:: Exercise requirements ::
Using the data below, return the stretch from the line that contains "Tap Not sent badge on Metrocompany invoice" through the line that contains "Screen dimensions: 1456x820", both included, exactly as it stands and nothing beyond it.

☆ ☆ ☆ ☆

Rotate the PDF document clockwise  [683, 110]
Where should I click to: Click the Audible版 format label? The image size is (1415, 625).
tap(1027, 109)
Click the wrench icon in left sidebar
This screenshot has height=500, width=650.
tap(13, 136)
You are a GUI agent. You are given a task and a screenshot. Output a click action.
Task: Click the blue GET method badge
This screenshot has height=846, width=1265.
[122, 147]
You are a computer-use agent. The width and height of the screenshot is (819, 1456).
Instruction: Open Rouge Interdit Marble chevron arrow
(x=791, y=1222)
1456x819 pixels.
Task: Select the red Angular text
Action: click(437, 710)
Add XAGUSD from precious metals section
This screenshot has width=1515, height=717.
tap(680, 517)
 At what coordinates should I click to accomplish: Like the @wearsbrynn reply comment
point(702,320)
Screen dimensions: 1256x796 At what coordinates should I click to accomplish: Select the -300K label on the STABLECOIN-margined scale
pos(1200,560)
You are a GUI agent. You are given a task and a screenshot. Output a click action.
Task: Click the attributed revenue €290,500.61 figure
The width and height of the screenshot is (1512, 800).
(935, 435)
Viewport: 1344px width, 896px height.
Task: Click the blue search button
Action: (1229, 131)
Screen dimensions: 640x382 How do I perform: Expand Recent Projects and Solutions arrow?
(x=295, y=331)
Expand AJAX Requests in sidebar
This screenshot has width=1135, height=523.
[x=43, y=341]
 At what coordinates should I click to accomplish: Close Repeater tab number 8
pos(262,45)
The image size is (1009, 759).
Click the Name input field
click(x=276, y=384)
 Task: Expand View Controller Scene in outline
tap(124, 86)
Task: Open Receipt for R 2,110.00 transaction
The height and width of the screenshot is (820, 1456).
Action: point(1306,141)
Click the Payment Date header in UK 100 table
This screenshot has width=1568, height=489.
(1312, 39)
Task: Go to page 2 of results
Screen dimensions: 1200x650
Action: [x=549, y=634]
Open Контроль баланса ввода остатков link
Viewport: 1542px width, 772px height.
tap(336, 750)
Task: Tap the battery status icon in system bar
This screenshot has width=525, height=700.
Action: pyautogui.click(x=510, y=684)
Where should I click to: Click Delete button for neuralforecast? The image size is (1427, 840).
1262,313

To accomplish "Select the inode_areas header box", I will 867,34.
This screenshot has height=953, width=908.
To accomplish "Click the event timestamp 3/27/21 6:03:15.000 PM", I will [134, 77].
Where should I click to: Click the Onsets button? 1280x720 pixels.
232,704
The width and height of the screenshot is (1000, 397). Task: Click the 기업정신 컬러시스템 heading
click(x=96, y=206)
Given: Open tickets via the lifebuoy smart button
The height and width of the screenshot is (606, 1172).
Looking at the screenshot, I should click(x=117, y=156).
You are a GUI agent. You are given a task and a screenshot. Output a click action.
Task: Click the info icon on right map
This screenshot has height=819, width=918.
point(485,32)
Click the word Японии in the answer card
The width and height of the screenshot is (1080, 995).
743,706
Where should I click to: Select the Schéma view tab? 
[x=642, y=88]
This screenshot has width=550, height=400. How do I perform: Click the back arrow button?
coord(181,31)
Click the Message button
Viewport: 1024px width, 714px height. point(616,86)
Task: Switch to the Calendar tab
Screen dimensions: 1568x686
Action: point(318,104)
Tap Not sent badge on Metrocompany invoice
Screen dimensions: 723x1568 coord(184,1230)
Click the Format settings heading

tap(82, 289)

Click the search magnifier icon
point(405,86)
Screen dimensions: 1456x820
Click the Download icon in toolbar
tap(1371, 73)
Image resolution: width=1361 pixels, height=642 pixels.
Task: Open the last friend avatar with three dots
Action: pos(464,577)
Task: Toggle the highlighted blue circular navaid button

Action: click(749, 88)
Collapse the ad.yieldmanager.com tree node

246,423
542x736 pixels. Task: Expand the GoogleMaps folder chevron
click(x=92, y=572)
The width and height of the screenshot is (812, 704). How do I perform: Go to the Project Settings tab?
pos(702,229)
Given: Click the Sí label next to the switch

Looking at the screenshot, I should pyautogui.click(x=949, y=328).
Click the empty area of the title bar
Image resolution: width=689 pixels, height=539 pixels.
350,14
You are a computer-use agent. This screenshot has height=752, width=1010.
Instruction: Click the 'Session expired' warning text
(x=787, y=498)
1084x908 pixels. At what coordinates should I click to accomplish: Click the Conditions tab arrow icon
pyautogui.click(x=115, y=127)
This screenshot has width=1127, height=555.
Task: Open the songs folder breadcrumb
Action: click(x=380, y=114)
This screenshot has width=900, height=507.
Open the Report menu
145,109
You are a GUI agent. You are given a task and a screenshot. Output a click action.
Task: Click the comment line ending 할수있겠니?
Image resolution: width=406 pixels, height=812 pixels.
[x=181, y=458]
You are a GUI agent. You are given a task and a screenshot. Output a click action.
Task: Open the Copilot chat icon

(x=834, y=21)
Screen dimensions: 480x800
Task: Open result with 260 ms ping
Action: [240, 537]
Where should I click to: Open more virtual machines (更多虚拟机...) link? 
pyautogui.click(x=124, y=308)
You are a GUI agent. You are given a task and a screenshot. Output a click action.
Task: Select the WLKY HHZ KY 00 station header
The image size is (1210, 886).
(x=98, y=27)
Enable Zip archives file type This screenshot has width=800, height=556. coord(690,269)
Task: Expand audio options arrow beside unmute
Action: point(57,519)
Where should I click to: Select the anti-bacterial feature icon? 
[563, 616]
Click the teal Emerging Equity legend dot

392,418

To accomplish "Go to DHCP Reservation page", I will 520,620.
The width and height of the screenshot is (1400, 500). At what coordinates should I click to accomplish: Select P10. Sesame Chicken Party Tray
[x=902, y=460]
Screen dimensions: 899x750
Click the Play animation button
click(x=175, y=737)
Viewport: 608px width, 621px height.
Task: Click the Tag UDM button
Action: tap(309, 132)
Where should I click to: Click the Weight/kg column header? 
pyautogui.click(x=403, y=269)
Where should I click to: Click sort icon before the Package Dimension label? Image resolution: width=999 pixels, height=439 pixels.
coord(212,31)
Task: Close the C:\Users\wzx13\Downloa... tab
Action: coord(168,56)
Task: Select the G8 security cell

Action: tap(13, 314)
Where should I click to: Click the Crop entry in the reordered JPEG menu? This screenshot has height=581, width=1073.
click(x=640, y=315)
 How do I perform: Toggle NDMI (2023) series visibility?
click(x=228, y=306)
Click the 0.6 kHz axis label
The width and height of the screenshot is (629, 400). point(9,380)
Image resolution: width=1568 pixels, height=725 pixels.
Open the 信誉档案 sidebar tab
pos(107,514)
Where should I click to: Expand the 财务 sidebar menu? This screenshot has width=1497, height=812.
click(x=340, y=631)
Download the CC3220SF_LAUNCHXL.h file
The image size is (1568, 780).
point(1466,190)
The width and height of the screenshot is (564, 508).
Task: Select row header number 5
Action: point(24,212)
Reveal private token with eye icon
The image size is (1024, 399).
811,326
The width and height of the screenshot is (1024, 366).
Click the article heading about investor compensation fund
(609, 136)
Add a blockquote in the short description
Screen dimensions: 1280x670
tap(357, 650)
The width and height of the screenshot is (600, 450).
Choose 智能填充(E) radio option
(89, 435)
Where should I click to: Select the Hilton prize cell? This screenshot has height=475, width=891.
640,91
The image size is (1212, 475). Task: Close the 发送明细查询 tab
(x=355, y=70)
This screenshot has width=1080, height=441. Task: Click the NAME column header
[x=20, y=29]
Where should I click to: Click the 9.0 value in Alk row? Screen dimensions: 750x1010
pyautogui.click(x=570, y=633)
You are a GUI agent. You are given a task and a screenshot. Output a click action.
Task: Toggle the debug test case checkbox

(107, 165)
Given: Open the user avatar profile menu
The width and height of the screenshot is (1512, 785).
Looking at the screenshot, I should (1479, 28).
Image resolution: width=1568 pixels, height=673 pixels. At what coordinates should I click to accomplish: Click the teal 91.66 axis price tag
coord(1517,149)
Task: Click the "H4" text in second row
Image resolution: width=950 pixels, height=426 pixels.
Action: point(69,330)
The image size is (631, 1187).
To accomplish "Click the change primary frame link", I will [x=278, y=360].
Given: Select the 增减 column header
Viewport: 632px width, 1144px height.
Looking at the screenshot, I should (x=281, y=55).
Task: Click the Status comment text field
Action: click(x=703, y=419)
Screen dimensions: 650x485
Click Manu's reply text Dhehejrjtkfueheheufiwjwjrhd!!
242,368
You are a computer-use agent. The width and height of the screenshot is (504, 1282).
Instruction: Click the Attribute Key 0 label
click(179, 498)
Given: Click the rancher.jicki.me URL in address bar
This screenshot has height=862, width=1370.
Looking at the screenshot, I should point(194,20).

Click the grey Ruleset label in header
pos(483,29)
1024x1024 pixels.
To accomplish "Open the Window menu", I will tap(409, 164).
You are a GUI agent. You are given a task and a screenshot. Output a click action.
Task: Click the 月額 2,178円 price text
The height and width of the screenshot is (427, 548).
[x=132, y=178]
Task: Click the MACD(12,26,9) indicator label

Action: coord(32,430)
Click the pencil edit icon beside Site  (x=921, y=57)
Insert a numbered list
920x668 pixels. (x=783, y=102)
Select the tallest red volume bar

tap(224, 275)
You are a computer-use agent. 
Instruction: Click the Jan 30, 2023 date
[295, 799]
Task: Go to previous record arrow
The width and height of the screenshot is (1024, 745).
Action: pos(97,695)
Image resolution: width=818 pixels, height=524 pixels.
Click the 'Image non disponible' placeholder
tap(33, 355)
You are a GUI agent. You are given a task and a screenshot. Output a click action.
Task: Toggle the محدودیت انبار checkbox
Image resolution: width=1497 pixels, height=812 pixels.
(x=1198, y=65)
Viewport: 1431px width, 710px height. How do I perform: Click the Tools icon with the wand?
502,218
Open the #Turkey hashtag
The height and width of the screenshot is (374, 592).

☆ ☆ ☆ ☆

:: Reply to the task ::
Tap Not sent badge on Metrocompany invoice
Screen dimensions: 723x1568 coord(184,1230)
Click the Format settings heading

tap(82, 289)

Click the search magnifier icon
point(405,86)
Screen dimensions: 1456x820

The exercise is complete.